# House prices and cost of living



## paulcronin (Aug 3, 2008)

We want to move to Spain, but need to find the right area. We are 31 with a 1 year old daughter. We want good weather, value for money with a property, low cost of living, nice school and decent supermarket. Any ideas?? We have checked out Murcia so far. We are going to Nerja this month too. We just want a nice area for our daughter to grow up. Also, does anyone know the cost of council tax and general household bills? It looks like the property prices are coming down - is this right? If anyone can give me any info on nice areas or costs - it would be much appreciated.


----------



## maro4me (Feb 4, 2009)

*hi and welcome*



paulcronin said:


> We want to move to Spain, but need to find the right area. We are 31 with a 1 year old daughter. We want good weather, value for money with a property, low cost of living, nice school and decent supermarket. Any ideas?? We have checked out Murcia so far. We are going to Nerja this month too. We just want a nice area for our daughter to grow up. Also, does anyone know the cost of council tax and general household bills? It looks like the property prices are coming down - is this right? If anyone can give me any info on nice areas or costs - it would be much appreciated.
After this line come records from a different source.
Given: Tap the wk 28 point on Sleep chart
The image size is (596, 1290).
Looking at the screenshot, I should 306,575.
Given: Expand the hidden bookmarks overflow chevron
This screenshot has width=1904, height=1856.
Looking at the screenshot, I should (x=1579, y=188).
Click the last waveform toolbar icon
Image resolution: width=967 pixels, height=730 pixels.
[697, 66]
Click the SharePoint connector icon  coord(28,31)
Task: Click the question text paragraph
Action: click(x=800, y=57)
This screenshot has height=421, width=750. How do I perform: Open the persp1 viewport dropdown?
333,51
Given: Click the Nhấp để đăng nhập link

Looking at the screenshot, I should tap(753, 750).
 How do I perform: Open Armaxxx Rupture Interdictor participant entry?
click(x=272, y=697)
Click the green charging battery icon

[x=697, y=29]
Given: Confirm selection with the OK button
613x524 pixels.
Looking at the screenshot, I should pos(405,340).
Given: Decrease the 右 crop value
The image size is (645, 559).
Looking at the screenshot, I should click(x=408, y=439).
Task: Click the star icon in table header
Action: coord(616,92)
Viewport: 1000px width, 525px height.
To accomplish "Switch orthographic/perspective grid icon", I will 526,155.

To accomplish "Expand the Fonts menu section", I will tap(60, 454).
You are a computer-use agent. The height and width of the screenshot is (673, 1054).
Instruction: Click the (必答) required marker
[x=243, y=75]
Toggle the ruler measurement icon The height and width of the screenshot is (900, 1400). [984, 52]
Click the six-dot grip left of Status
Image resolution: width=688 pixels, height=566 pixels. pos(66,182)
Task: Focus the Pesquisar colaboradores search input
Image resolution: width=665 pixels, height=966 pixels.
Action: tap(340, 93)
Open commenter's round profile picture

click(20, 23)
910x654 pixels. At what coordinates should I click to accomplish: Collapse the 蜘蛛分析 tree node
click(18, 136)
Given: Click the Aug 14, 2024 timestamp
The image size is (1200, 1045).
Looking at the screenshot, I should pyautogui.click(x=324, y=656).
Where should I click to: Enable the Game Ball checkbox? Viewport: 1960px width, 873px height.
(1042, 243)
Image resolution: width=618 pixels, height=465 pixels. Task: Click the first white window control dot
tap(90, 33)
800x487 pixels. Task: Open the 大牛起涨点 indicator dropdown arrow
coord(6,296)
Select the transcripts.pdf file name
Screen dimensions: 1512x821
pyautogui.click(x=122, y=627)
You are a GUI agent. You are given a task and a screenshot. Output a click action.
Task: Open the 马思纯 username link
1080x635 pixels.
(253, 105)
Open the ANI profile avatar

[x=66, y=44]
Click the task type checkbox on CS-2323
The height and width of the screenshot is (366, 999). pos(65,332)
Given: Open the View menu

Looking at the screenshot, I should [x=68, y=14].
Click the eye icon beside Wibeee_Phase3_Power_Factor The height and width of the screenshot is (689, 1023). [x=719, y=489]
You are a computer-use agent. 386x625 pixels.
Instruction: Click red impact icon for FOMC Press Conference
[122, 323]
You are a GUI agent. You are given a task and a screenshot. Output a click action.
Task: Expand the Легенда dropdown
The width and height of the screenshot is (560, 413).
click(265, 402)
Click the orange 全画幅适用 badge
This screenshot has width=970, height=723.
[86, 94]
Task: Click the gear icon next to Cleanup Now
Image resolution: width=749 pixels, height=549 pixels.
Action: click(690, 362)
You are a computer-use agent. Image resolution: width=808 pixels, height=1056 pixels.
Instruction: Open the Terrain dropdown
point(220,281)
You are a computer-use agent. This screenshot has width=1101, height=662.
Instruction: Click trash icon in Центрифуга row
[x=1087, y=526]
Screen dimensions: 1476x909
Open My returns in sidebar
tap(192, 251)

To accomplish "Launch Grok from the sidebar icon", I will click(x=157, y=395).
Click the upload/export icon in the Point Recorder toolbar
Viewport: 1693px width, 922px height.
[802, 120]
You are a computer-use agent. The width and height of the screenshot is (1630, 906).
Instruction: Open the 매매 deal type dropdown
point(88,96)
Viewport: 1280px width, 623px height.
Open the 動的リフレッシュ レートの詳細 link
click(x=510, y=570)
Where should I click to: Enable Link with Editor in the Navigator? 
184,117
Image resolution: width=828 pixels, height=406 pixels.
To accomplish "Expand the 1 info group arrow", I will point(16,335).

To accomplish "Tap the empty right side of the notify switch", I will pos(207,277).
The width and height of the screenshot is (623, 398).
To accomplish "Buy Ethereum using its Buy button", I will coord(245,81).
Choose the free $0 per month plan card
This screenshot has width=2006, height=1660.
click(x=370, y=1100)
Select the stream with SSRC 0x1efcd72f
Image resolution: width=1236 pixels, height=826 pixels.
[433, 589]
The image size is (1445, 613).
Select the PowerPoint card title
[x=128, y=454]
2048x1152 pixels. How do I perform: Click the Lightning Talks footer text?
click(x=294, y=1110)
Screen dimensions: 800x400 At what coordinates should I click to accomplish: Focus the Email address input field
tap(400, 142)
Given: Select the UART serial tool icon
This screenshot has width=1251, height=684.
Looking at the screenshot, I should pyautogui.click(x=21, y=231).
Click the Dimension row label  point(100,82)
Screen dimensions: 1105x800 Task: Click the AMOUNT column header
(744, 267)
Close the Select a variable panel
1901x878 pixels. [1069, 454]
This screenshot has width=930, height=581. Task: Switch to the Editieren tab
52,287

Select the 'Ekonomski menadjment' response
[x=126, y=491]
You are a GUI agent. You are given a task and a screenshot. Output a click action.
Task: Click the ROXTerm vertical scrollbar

the best advice i can give is dont move to nerja if you need a income very little work and what work there is gets given to the spanish if you have a income its ok best place maybe would be alicante benidorm work wise i am living here on a income from back home from property best thing to do is try the area first we have moved 3 times in 18 months now we are where we belong try before you buy is the saying goodluck with it


----------



## SunnySpain (Jul 30, 2008)

paulcronin said:


> We want to move to Spain, but need to find the right area. We are 31 with a 1 year old daughter. We want good weather, value for money with a property, low cost of living, nice school and decent supermarket. Any ideas?? We have checked out Murcia so far. We are going to Nerja this month too. We just want a nice area for our daughter to grow up. Also, does anyone know the cost of council tax and general household bills? It looks like the property prices are coming down - is this right? If anyone can give me any info on nice areas or costs - it would be much appreciated.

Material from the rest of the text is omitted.